[duxhelp] Capitals and the Cymraeg/Welsh tables

  • From: Joe Sullivan <joe@xxxxxxxxxx>
  • To: duxhelp@xxxxxxxxxxxxx
  • Date: Wed, 22 Mar 2006 14:26:25 -0500

George and listers,

Thanks for reminding me that Cymraeg/Welsh is now essentially like the (new) English/British tables, except of course that the main (default) language is Welsh and English is treated as a "secondary" language. That means among other things that you get full capitalization by default or when you use the [caplv3] command, and capitals are suppressed in literary (only) when you use the [caplv1] command.

On the plus side, you can now have math and computer notation within Welsh, marked up as it would be in English, and it should be translated according to the BAUK codes.

I provided only one template for Cymraeg/Welsh, and it contains the [caplv3] command in its "initial" style so you'll normally get capitals everywhere. It would be easy enough for a user to create their own "no caps in literary" template from that one, but if you judge that the no-caps option is so widely desired that it should be one of the "shipping" templates, that too would of course be easy to provide.

Speaking of templates, I have no idea how the standard French templates came to point to the English/American tables, but that would certainly make for ATROCE translation! That's a glitch in the (somewhat automated) process of generating templates that I'll fix as soon as I can, but I'm out at a trade show (CSUN) for the rest of this week so any other work, including participation on this list, will be sporadic at best. (And, as Peter mentioned and many of you are probably aware, I tend to go quiet when I'm working on translation issues anyway.)

Just for general information, our intention is to work towards removing all the "no capitals" entries from the Translation Tables menu eventually, using the [caplv...] command instead as the means of controlling capitalization. That's only been done for a few tables so far, however.

In a similar way, we eventually expect to take "contracted" vs. "uncontracted" out of the Translation Tables menu, i.e. have only one entry for a given language or regional variant and use a command (which can be embedded in the "initial" style of a template) as the means of controlling the use or non-use of contractions. Of course you have always been able to do this with any table if you use a [g1] (grade 1) command in the "initial" style or at the beginning of the file and then refrain from any [g2] switches, but this can be tricky because sometimes people want to have styles that contain [g1] ... [g2] switches in their definition. To accommodate this, I envision a "locking" grade switch that would cause subsequent ordinary grade switches to be ignored, at least until an explicit "unlock" command was given. As with capitalization, this change in approach will not affect many languages in DBT 10.6 (probably only Unified French), but it is the direction we're heading

Regards,
Joe

At 2006-03-21 04:56, duxhelp-bounce@xxxxxxxxxxxxx wrote:
Peter,

It might be worth having a word with Joe on this subject.

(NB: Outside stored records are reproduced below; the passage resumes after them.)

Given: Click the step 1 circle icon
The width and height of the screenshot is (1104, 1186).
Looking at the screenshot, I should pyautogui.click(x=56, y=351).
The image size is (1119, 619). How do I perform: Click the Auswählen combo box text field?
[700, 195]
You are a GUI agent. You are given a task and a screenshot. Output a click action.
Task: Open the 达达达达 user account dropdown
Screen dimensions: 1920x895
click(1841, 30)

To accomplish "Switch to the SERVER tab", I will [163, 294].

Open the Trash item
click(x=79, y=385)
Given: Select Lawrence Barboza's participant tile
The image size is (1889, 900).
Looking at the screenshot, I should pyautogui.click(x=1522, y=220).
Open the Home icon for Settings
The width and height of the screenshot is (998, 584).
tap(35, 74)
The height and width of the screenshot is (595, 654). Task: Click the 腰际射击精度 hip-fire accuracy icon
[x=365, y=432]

The same applies to "Cymraeg/Welsh"

George.

-----Original Message-----
From: duxhelp-bounce@xxxxxxxxxxxxx
[mailto:duxhelp-bounce@xxxxxxxxxxxxx] On Behalf Of David
Spybey
Sent: 21 March 2006 07:54
To: duxhelp@xxxxxxxxxxxxx
Subject: [duxhelp] Re: Attention, we are switching the DBT
Beta list to a new address

Peter
In 10.5 they are

English (British) -- no capitals in literary

English (British) -- no capitals in literary (pre 2005
rules) English (British) --  with capitials

English (British) -- with capitals (pre 2005 rules)


In 10.6 some of these are missing both in the open file and in the translation options.